[OpenAFS-devel] meaning of VNOVOL, VOFFLINE, etc.

Tom Keiser tkeiser@sinenomine.net
Fri, 4 May 2012 17:40:30 -0400


Hi,

As some of you already know, sites have recently run into troubles
caused by interpretation of various volume package special error
codes.  After looking at the Ed Zayas spec, and how the unix and
Windows clients interpret the various codes in master and OpenAFS 1.0,
I wanted to start a discussion about the slight redefinition of
protocol error handling semantics over the past decade.  According to
the Zayas VVL spec, the relevant error codes have the following
meanings:

- VSALVAGE:  volume needs to be salvaged

- VNOVOL:  the given volume is either not attached, doesn't exist, or
is not online

- VNOSERVICE: the volume is currently not in service

- VOFFLINE: the specified volume is offline, for the reason given in
the offline message field (a subield within the volume field in struct
volser_trans)

- VBUSY: the named volume is temporarily unavailable, and the client
is encouraged to retry the operation shortly


By my reading of the above specification, VOFFLINE is strictly for use
when offlineMessage is set in the VolumeDiskData file, whereas VNOVOL
was intended to be the catch-all "it's not online" error code.
Indeed, OpenAFS 1.0 volume.c more-or-less follows the above rubric.
When working on DAFS many years ago, I tried to follow these
definitions (although, admittedly, I got it wrong in a number of
cases).

Now, I must concede that the definitions in the Zayas spec are not
terribly useful: they do not differentiate between "I don't have it",
and "I won't give it to you", which is typically the fundamental
question the cm is trying to answer.  In this strict sense, I much
prefer the way recent versions of the Windows CM utilize
VNOVOL/VOFFLINE as a means of satisfying the existence question.
However, as much as I like the cleanliness this approach provides, I
am concerned about the seeming divergence between our implementations
and our specification...

It's certainly possible that I'm not privy to protocol discussions
where it was decided that redefining VNOVOL, VNOSERVICE[*], and
VOFFLINE was ok (given that legacy CMs seem to make little distinction
between VOFFLINE, VNOVOL, VSALVAGE, VNOSERVICE, etc.).  If that is the
case, could someone provide more information from these discussions?

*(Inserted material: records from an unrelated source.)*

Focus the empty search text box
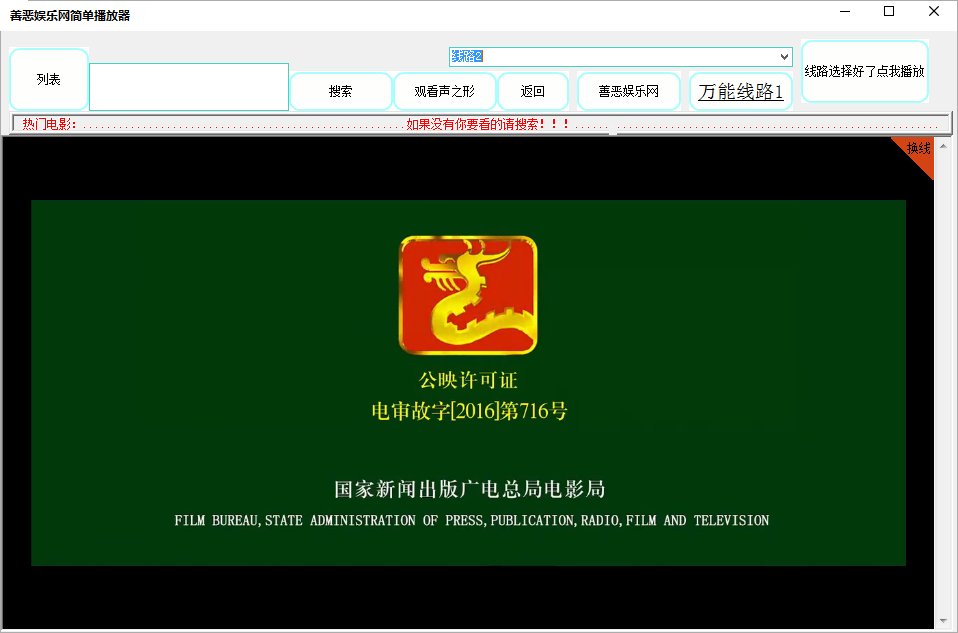Image resolution: width=958 pixels, height=633 pixels. coord(189,87)
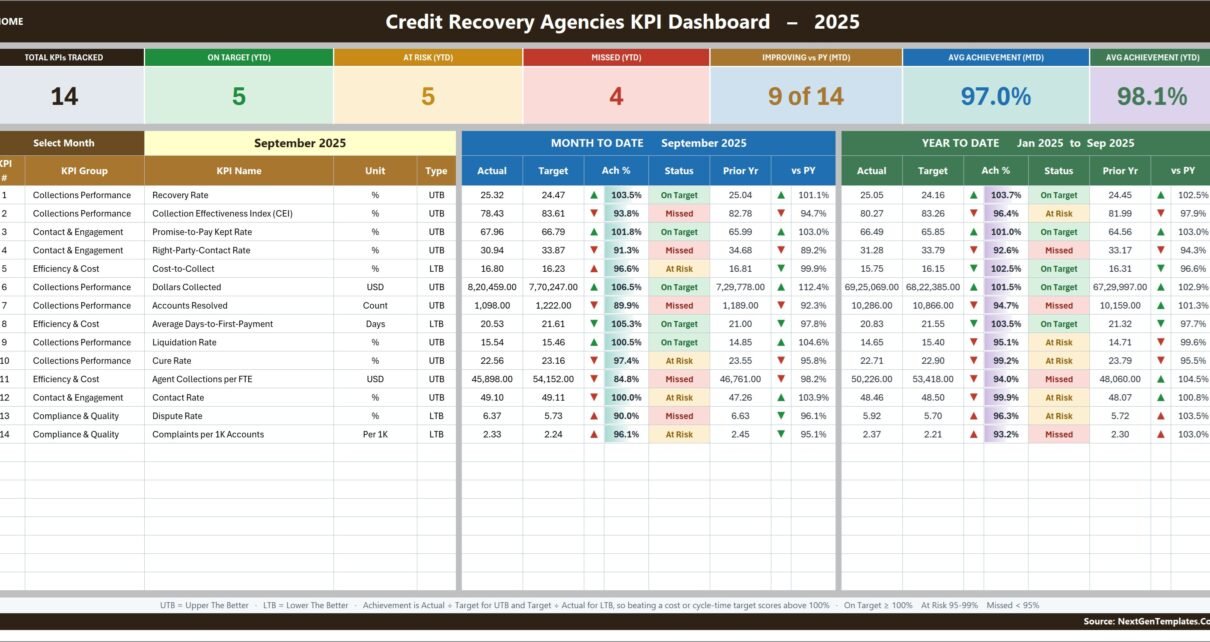Select the On Target (YTD) summary card
Viewport: 1210px width, 642px height.
tap(239, 86)
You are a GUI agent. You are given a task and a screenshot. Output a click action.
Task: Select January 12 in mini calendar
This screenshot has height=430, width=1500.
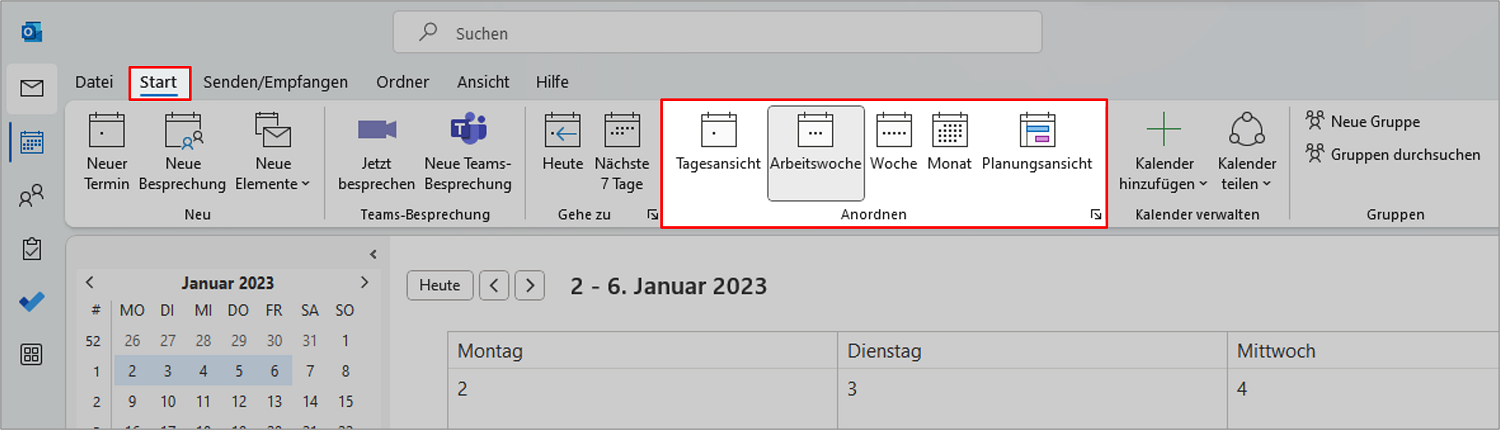click(x=237, y=402)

Obviously, the current mismatch in behavior between DAFS and the
Windows CM needs to be resolved posthaste.  That we already have a
wide deployment base of nodes in disagreement about the denotation of
certain critical error codes is troubling--to the point that
pragmatism may preclude us from strict adherence to the extant AFS-3
specification.

This leaves me with two questions:

1) is there something that OpenAFS can do to resolve this issue
without requiring any standards involvement?

2) if not, what is our stop-gap until we can fix this at the afs3-stds level?


With regard to (1), I have some patches that modify DAFS to behave
more like the Windows CM expects.  However, before I consider pushing
these patches to gerrit, I want to solicit opinions regarding these
underlying questions...

-- 
Tom Keiser
tkeiser@sinenomine.net


* I'm willing to grant up-front that our reappropriation of VNOSERVICE
does not require further discussion, as it was a previously-unused
error constant.